- Directions for this task -
Write out each line of the entries exactly, starting at the first and finishing with the line that contains "Given: Open the Business menu".

- Records provided -
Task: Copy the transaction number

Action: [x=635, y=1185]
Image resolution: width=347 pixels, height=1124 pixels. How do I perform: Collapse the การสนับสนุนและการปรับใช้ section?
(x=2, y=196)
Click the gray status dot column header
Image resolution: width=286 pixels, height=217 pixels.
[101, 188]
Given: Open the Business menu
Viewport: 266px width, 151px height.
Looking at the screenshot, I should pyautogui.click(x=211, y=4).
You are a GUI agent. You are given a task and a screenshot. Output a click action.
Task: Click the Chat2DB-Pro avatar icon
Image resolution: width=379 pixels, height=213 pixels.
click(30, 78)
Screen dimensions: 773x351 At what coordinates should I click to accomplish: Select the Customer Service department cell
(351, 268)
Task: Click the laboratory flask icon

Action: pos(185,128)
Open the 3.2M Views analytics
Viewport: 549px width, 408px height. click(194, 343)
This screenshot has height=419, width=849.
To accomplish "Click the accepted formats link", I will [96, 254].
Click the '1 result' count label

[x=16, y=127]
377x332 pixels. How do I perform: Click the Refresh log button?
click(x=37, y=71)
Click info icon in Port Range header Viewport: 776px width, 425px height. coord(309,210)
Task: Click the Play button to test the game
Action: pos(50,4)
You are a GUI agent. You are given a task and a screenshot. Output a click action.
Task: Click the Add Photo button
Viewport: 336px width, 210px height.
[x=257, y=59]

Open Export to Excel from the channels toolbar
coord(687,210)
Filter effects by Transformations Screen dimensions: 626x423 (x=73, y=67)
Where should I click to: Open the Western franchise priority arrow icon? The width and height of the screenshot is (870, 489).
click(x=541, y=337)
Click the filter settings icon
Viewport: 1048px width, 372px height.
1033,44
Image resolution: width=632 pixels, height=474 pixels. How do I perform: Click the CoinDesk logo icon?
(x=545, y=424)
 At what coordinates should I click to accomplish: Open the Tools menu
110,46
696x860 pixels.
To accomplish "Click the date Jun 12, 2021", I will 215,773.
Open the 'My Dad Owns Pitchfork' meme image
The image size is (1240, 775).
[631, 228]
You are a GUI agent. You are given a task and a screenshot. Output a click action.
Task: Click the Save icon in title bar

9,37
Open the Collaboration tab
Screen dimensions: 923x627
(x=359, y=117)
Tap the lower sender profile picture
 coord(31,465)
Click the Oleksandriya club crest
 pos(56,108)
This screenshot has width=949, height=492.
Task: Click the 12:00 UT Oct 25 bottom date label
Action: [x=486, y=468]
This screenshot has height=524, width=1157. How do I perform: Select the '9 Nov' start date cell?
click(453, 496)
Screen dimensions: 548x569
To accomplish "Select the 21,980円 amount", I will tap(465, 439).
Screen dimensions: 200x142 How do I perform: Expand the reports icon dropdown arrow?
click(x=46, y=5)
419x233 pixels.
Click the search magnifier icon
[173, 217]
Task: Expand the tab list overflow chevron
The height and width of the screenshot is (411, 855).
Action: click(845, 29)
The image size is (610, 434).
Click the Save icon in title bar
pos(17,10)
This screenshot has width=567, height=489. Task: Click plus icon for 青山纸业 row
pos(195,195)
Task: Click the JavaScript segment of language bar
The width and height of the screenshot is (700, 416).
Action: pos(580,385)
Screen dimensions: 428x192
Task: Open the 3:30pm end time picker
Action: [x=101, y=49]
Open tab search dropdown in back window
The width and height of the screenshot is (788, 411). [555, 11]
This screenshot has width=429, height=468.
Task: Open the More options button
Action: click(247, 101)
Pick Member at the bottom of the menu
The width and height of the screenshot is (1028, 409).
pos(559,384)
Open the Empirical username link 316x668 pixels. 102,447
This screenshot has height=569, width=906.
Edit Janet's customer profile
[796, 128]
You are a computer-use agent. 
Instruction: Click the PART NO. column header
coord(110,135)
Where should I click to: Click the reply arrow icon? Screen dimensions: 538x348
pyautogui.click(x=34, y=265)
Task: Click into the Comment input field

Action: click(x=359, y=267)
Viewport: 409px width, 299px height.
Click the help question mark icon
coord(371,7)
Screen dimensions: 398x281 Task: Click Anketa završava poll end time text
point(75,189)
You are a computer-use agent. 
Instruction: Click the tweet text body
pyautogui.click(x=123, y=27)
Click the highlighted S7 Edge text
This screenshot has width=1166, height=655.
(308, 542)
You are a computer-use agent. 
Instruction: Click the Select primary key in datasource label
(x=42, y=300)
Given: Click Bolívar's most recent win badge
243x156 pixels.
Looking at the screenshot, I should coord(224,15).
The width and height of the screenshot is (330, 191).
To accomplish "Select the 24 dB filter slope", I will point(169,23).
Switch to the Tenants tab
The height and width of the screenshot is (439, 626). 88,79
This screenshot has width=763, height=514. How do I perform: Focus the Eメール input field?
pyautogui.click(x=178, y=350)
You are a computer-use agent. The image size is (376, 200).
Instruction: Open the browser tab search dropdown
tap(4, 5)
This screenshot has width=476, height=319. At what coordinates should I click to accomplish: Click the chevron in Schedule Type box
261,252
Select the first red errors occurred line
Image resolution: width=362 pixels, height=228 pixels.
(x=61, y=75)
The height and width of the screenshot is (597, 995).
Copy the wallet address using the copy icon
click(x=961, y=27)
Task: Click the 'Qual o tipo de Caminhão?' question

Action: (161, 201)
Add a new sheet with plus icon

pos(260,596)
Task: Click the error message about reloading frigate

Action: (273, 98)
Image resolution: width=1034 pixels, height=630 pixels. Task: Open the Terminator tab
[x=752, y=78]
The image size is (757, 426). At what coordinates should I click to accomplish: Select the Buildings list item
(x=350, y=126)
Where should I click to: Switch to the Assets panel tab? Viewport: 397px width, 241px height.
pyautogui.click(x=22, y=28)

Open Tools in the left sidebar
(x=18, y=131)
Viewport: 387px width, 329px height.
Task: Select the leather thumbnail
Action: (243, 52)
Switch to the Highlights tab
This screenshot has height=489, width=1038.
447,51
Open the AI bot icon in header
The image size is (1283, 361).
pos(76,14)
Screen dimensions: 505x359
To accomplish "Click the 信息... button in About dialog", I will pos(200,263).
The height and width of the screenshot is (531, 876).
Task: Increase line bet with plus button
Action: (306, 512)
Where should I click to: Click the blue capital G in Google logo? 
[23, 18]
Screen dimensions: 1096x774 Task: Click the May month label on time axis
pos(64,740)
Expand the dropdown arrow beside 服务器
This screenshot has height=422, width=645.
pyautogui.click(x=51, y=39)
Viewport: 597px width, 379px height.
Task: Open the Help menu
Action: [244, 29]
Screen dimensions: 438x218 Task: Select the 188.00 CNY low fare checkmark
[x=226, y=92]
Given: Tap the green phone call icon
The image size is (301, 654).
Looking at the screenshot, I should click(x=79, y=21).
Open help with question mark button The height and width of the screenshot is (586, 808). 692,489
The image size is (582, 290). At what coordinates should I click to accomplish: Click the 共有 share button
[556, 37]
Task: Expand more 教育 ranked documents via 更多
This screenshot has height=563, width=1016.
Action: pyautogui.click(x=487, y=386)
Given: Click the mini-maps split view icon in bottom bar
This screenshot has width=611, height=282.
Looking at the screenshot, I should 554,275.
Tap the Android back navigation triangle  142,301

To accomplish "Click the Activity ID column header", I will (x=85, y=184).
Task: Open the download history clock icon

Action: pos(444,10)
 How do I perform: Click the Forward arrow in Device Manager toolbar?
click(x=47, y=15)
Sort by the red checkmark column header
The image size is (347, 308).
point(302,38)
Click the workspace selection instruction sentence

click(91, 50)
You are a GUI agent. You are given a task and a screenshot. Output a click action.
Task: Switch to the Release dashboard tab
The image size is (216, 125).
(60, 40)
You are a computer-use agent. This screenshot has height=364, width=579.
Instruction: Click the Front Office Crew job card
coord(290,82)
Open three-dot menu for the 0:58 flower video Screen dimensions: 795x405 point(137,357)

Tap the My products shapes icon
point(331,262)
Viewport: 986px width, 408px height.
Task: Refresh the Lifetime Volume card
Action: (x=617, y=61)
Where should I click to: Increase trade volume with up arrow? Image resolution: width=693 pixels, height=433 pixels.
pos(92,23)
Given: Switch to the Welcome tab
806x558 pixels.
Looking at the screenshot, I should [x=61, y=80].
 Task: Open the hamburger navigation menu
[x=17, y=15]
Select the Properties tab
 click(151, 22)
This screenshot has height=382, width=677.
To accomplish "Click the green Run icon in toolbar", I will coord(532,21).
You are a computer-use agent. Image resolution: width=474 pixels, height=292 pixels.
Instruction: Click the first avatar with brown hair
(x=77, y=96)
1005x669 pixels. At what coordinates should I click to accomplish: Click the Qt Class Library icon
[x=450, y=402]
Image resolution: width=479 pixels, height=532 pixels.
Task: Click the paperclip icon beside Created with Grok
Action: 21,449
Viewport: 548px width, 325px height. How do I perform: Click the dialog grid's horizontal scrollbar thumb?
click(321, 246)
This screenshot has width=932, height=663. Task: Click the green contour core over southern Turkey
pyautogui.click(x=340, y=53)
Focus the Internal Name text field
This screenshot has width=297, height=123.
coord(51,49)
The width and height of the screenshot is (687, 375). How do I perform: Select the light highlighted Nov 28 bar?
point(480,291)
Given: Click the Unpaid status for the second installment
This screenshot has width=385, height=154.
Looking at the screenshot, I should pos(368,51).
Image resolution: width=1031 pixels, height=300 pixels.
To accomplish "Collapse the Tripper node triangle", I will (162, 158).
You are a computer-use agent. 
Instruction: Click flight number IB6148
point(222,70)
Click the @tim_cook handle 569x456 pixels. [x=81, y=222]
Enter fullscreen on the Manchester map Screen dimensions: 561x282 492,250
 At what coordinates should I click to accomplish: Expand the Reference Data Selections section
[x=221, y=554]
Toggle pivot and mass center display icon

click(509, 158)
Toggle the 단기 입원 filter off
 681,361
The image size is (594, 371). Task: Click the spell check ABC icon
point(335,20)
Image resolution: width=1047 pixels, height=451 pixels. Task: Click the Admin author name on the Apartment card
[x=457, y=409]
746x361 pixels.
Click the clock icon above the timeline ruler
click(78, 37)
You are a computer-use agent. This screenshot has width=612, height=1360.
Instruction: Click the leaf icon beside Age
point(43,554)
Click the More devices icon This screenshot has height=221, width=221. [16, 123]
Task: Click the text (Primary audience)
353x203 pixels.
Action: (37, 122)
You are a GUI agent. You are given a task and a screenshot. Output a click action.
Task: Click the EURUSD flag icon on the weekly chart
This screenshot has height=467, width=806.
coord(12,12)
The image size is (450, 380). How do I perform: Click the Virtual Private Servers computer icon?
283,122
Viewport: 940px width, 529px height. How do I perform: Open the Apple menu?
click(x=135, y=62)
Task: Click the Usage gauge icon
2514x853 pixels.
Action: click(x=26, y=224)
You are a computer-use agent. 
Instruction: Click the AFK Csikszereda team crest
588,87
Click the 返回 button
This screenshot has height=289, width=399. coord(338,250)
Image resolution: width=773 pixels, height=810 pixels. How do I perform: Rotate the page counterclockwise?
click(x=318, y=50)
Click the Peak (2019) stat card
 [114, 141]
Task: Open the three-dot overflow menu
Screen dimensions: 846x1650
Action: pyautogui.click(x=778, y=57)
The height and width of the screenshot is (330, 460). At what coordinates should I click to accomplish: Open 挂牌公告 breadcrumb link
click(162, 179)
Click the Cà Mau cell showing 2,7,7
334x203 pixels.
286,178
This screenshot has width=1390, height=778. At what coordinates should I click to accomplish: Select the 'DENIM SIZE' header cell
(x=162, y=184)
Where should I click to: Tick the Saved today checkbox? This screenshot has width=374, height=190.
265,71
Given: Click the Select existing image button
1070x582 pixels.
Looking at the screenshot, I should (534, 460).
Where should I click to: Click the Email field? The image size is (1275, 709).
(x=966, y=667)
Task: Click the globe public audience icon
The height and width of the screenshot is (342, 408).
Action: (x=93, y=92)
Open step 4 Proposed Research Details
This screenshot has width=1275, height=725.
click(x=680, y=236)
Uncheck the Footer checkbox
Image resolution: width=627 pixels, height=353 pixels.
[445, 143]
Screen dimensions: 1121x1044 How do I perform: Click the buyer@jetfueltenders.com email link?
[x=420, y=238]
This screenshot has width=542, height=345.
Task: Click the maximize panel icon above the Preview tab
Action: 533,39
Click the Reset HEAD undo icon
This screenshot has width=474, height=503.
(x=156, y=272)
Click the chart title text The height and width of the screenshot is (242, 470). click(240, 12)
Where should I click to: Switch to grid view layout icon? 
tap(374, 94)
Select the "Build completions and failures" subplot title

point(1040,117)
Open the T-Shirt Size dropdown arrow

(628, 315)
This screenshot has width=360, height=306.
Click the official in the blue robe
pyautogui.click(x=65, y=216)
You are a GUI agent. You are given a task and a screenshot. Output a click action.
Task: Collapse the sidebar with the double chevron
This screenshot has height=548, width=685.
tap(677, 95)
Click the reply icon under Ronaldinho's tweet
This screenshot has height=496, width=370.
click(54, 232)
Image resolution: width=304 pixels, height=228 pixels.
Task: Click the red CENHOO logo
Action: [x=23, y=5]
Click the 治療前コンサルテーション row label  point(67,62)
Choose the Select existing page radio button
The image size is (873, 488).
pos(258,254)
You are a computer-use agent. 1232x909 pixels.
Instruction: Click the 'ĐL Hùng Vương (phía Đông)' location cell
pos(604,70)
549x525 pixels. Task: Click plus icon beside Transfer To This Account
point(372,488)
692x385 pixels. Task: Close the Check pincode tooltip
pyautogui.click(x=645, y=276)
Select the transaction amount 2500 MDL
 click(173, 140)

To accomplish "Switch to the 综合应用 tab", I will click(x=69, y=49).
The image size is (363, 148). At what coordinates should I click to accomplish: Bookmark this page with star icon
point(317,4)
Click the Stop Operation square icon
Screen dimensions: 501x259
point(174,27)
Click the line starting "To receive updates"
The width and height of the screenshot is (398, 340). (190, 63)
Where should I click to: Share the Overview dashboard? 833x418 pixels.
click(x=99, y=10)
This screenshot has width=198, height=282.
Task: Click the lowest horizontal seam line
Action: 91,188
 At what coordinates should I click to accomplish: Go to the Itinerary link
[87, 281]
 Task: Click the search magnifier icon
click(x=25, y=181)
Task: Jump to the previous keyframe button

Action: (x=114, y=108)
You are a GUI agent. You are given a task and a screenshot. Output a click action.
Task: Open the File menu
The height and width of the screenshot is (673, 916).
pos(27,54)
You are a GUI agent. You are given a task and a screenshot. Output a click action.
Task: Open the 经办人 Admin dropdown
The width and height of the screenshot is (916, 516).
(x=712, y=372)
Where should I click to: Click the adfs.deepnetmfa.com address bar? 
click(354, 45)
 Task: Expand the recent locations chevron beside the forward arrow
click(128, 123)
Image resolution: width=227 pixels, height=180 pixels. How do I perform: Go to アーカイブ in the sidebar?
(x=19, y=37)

- Exercise solution -
Task: Copy the transaction number

Action: [x=635, y=1185]
Image resolution: width=347 pixels, height=1124 pixels. How do I perform: Collapse the การสนับสนุนและการปรับใช้ section?
(x=2, y=196)
Click the gray status dot column header
Image resolution: width=286 pixels, height=217 pixels.
[101, 188]
Given: Open the Business menu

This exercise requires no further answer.